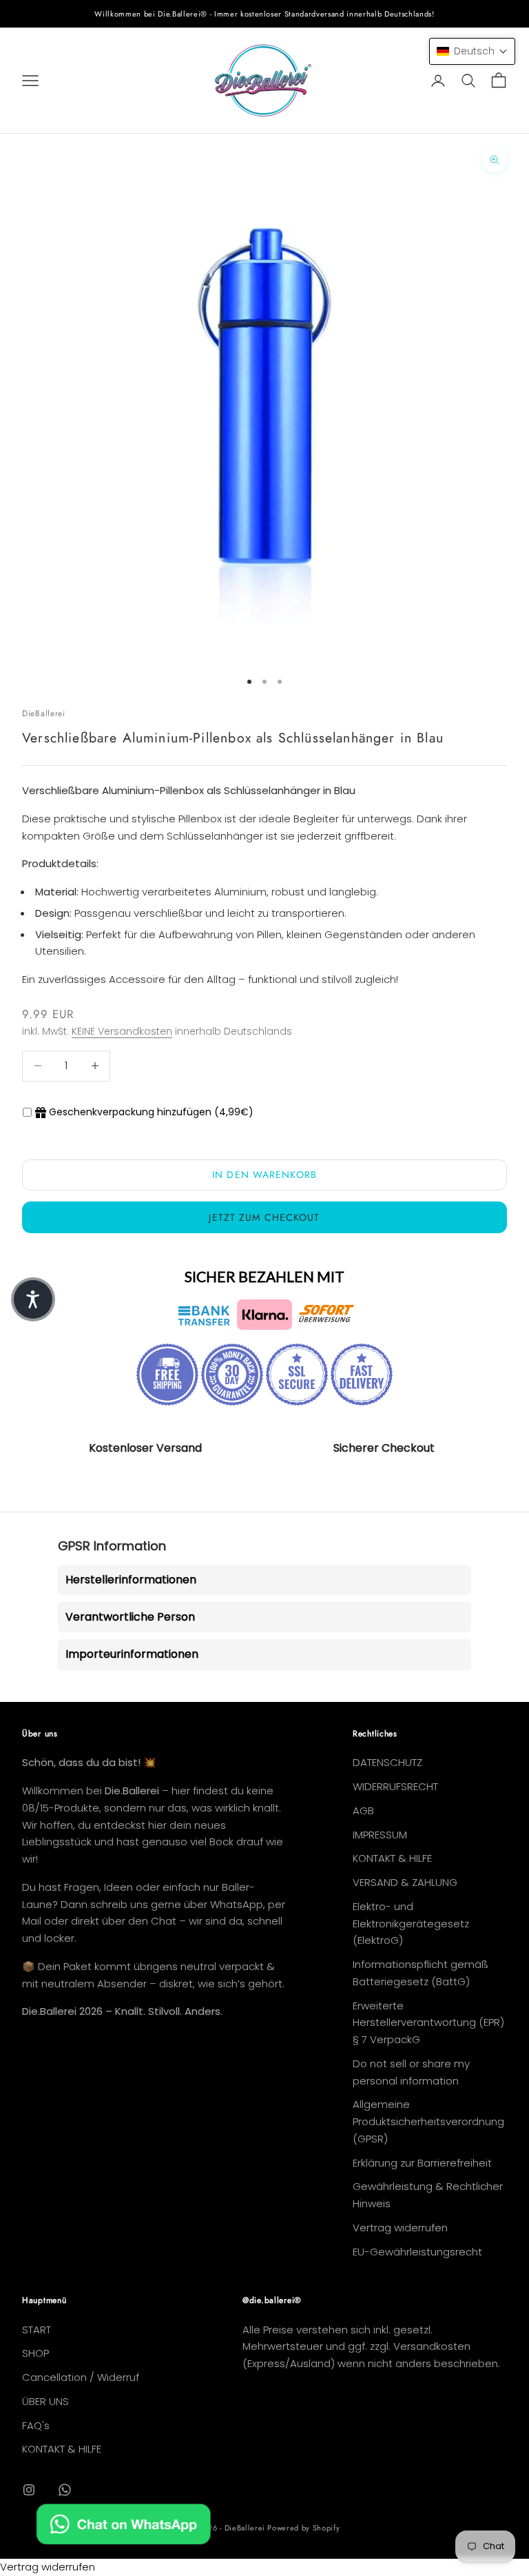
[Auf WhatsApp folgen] (65, 2490)
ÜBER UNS (45, 2401)
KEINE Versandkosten (122, 1031)
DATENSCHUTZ (387, 1762)
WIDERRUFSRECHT (395, 1786)
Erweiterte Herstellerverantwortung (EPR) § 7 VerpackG (428, 2022)
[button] (472, 51)
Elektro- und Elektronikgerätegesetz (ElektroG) (411, 1923)
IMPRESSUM (380, 1834)
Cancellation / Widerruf (80, 2377)
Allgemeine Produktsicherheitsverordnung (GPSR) (428, 2121)
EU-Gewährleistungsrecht (417, 2251)
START (36, 2329)
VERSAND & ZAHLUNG (405, 1882)
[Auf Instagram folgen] (29, 2490)
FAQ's (36, 2425)
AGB (363, 1810)
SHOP (35, 2353)
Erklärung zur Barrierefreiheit (422, 2163)
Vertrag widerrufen (400, 2227)
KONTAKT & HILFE (392, 1858)
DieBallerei (43, 713)
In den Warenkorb (264, 1174)
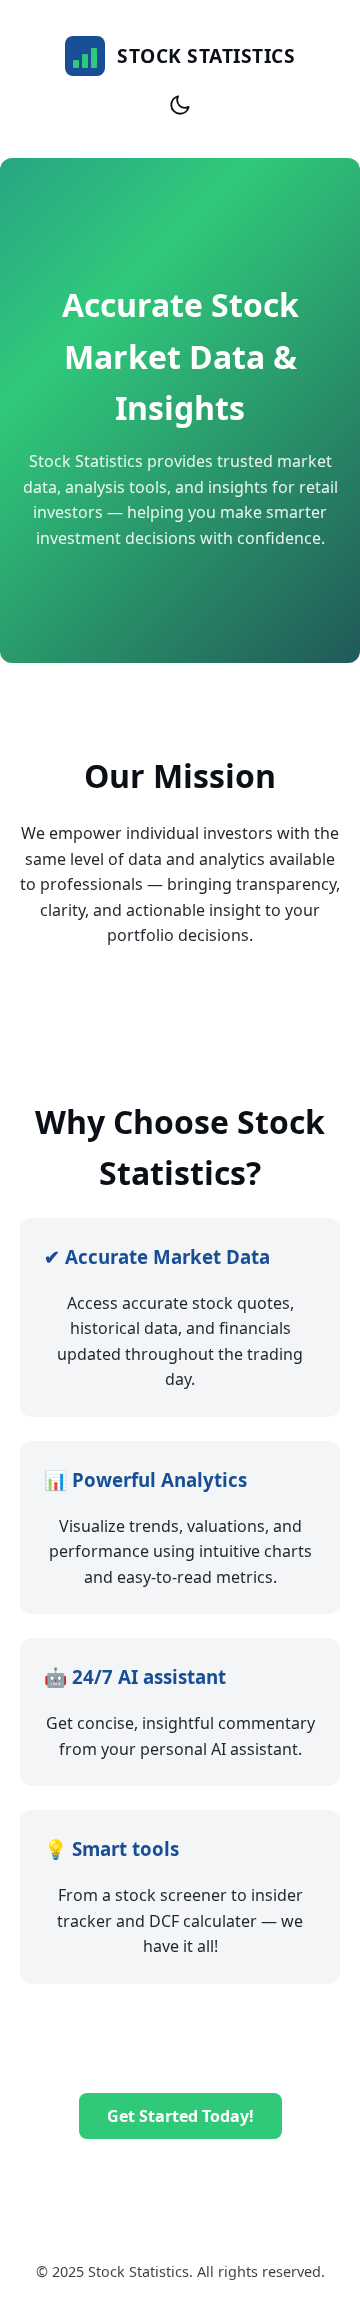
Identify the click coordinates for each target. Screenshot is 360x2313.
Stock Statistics (206, 55)
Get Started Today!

----------------

* Work required:
Starting with the line that contains "VERSAND & ZAHLUNG (405, 1882)", repeat each line exactly through the last line of the data above, and nothing more; the pictures stay out.

* Exercise solution:
VERSAND & ZAHLUNG (405, 1882)
[Auf Instagram folgen] (29, 2490)
FAQ's (36, 2425)
AGB (363, 1810)
SHOP (35, 2353)
Erklärung zur Barrierefreiheit (422, 2163)
Vertrag widerrufen (400, 2227)
KONTAKT & HILFE (392, 1858)
DieBallerei (43, 713)
In den Warenkorb (264, 1174)
Identify the click coordinates for each target. Screenshot is 360x2313.
Stock Statistics (206, 55)
Get Started Today!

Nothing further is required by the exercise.